Lilla is a strong critic of identity politics, but his central criticism is that, in its contemporary manifestation, identity politics have fractured a broader and necessary identification with the identity of the nation that can bind disparate interests together. Lilla invokes the example of Teddy Roosevelt and the subsequent liberalism of the Sixties, during which interest groups framed advocacy as universalist struggles consistent with the interests and ideals of their nation. “A time,” as Harris recalls from Lilla’s book, “when liberals could salute the flag without embarrassment.” For Lilla, the real value of group identity is, ironically, exactly what is being lost to today’s identity politics. His belief that group identification can invigorate a civic and social sense of purpose echoes the theory of ‘group selection’ advocated by Jonathan Haidt. Haidt maintains that natural selection often selects for whole groups of organisms and that the human tendency to adopt and organise communities around religious and political ideals and identities is a reflection of evolutionarily advantageous group adaptations.

Harris, however, does not seem to think that such collectivizing is inevitable, much less desirable. Lilla poetically reminds him that “what gives our lives some thickness is a little bit of partisanship.” While agreeing that it can be energizing, Harris maintains that the logic of identity politics will always tend towards tyranny and irrationality, and that we must therefore learn to reason beyond these instincts:

If I have to pick a side, I’m on the side of someone who’s making sense, right? And the moment a person of my religion or my skin color or my political party stops making sense I’m on the side of the person of whatever skin color or whatever religion or whatever political party who points that out, because error is the problem. Dishonesty is the problem. Confirmation bias is the problem. Delusion is the problem. I just see pegging anything of real substance to identity is a kind of anchor to delusion.

So what is the proper role of identity politics? Do they have one? And is it possible to reconcile the positions held by Lilla and Harris?

The utility of allegiance to a group – be it a nation, an ethnic group, a tribe, or a family unit – is much as Lilla describes it. Our basic pre-commitment to those who share our culture or circumstances allows us to function together in wider political, social, and even physical environments in which common concerns and obstacles require common responses, facilitated by common bonds. But when the perceived interests of a group of people come into conflict with reason and morality, they contradict the interests of society and humanity more broadly, at which point identity politics can no longer serve the best interests of the group or its members. As Harris argues, it is reason that can save us from the consequences of our own prejudices and those of our tribes.

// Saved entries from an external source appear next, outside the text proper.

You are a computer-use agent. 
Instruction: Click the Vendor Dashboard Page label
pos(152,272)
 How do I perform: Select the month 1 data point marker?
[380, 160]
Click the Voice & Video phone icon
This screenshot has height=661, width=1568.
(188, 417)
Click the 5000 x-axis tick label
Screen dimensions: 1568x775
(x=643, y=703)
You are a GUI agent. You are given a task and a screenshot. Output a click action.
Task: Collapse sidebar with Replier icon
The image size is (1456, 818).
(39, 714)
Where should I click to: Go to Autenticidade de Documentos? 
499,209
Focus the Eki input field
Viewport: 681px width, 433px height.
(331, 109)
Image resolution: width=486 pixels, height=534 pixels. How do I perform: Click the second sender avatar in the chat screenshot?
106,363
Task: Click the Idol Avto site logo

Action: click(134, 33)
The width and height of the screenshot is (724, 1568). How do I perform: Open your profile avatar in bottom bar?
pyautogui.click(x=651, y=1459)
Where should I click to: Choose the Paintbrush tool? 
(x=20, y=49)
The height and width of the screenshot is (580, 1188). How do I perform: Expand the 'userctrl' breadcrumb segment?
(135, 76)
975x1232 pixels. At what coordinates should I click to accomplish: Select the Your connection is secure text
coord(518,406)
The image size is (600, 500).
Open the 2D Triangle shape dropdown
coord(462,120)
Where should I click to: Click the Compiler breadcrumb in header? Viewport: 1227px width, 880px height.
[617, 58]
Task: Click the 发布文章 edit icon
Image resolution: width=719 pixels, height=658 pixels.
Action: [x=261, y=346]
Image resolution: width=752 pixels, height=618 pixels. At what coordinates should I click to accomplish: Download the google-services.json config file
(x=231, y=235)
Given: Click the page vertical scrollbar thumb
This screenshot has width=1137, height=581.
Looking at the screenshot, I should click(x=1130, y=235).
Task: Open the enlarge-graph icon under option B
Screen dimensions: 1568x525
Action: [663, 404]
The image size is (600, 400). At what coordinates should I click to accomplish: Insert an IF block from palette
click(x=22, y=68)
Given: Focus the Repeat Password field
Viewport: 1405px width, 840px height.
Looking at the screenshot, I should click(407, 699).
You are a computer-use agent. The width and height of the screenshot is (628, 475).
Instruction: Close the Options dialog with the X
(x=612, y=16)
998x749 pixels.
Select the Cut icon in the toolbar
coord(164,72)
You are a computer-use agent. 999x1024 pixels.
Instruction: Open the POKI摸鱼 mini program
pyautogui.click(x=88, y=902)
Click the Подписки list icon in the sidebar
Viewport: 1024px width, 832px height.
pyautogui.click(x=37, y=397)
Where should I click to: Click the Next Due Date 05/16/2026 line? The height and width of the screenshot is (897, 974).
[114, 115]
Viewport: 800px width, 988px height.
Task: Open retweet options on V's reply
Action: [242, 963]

Harris sees a commitment to reason as part of a larger commitment to universal moral truths, which in turn implies a commitment to the well-being of humanity. But Lilla argues that this commitment is likely to manifest in concentric circles of group identification. Can we not reasonably say that we should be attached to our family, but prepared to sacrifice some of our family’s immediate interests to the interests of our ethnic group, nation, and even humanity when reason and moral imperative demand it?

If we take Harris and Lilla together, this is the picture that emerges. It should be noted that, while the tone of Harris’s arguments conveys an intellectual attachment to reason and Lilla’s an emotional attachment to groups of people, neither is arguing for one at the exclusion of the other. “There is no direct route from the rational mind to human action that does not pass through something emotional,” Lilla states in support of the social bonds that necessarily tie members of a group together.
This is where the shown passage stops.